Li-hsing said sharply, "You said you were going to get to the point Get to it, then. What is it that you've done to yourself, Andrew? I want to know!"

"I have removed the problem."

"Removed it? How?"

"Decades ago, when my positronic brain was placed in this android body, it was connected to organic nerves, but it remained carefully insulated from the metabolic forces that would otherwise have ultimately caused it to deteriorate. Now I have undergone one last operation in order to rearrange the connections along the brain-body interface. The insulation has been removed. My brain is now subject to the same forces of decay that any organic substance is vulnerable to. Things are set up now in such a way that-slowly, quite slowly-the potential is being drained from my pathways."

Chee's finely wrinkled face showed no expression for a moment. Then her lips tightened and she balled her hands into fists.

"Do you mean that you've arranged to die, Andrew? No. No, you can't possibly have done that. It would be a violation of the Third Law."

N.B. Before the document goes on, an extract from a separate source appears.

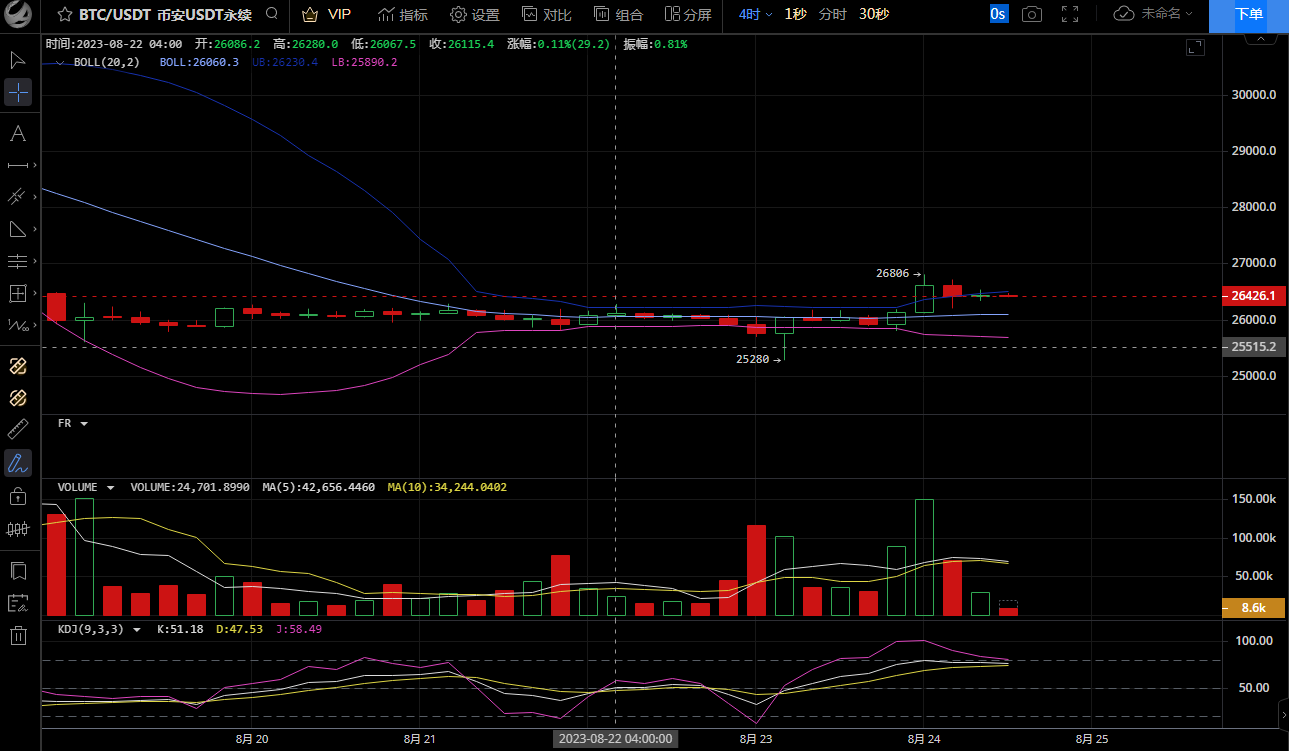
Task: Open the ruler measurement tool
Action: pos(18,430)
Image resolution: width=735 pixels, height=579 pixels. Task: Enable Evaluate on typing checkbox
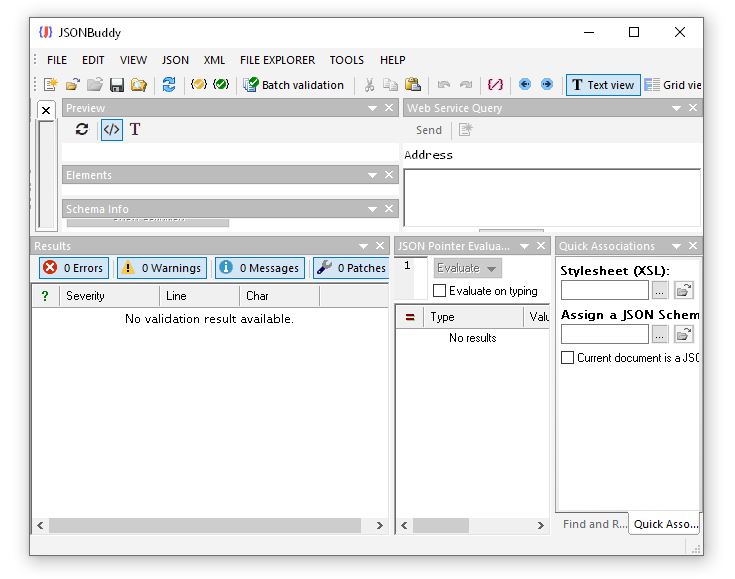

"Not so," Andrew said. "There is more than one sort of death, Li-hsing, and the Third Law does not differentiate between them. But I do. What I have done is to choose between the death of my body and the death of my aspirations and desires. To have let my body live at the cost of the greater death-that is the true violation of the Third Law. Not this. As a robot I might live forever, yes. But I tell you that I would rather die as a man than live eternally as a robot."

"Andrew! No!" Chee cried. She rose from her desk and went to him with astonishing speed, and seized his arm as though she were about to shake him. But all she did was grip it tightly, her fingers sinking deeply into his pliable synthetic flesh. "Andrew, this isn't going to get you what you want. It's nothing more than terrible folly. Change yourself back."

"I can't. Too much damage was done. The operation is irreversible."

"And now-?"

"I have a year to live, Li-hsing-more or less. I will last through the two hundredth anniversary of my construction. I confess that I was weak enough to time things so that I would still be here that long. And then-a natural death. Other robots are dismantled-they are irrevocably terminated-they are taken out of working order. I will simply die. The first robot ever to die-if, that is, it is felt that I am still a robot."

"I can't believe what you're telling me, Andrew. What good can any of this do? You've destroyed yourself for nothing-nothing! It wasn't worth it!"

"I think it was."

"Then you're a fool, Andrew!"

"No," he said gently. "If it brings me humanity at last, then it will have been worth it. And if I fail in achieving that, well, at least there will soon be an end to my fruitless striving and my pain, and that will have been worth accomplishing also."

"Pain?"

"Pain, yes. Do you think I've never felt any pain, Li-hsing?"

Li-hsing did something then that astonished Andrew beyond words.

Quietly, she began to weep.

Twenty-Four

IT WAS STRANGE how the dramatic last deed of Andrew's long life caught at the imagination of the world. Nothing that Andrew had done before had managed to sway people from their denial of his humanity. But Andrew had finally embraced even death for the sake of being fully human, now, and that sacrifice was too great to be rejected.

The story swept across the world like a hurricane. People spoke of nothing else. The bill granting Andrew what he had sought so long went through the World Legislature without opposition. No one would have dared to vote against it. There was scarcely even any debate. There was no need for it. The measure was unprecedented, yes-of course it was-but for once everyone was willing to put precedent aside.

The final ceremony was timed, quite deliberately, for the day of the two hundredth anniversary of Andrew's construction. The World Coordinator was to put his signature to the act publicly, making it law, and the ceremony would be visible on a global network and would be beamed to the lunar settlements and to the other colonies farther out in space.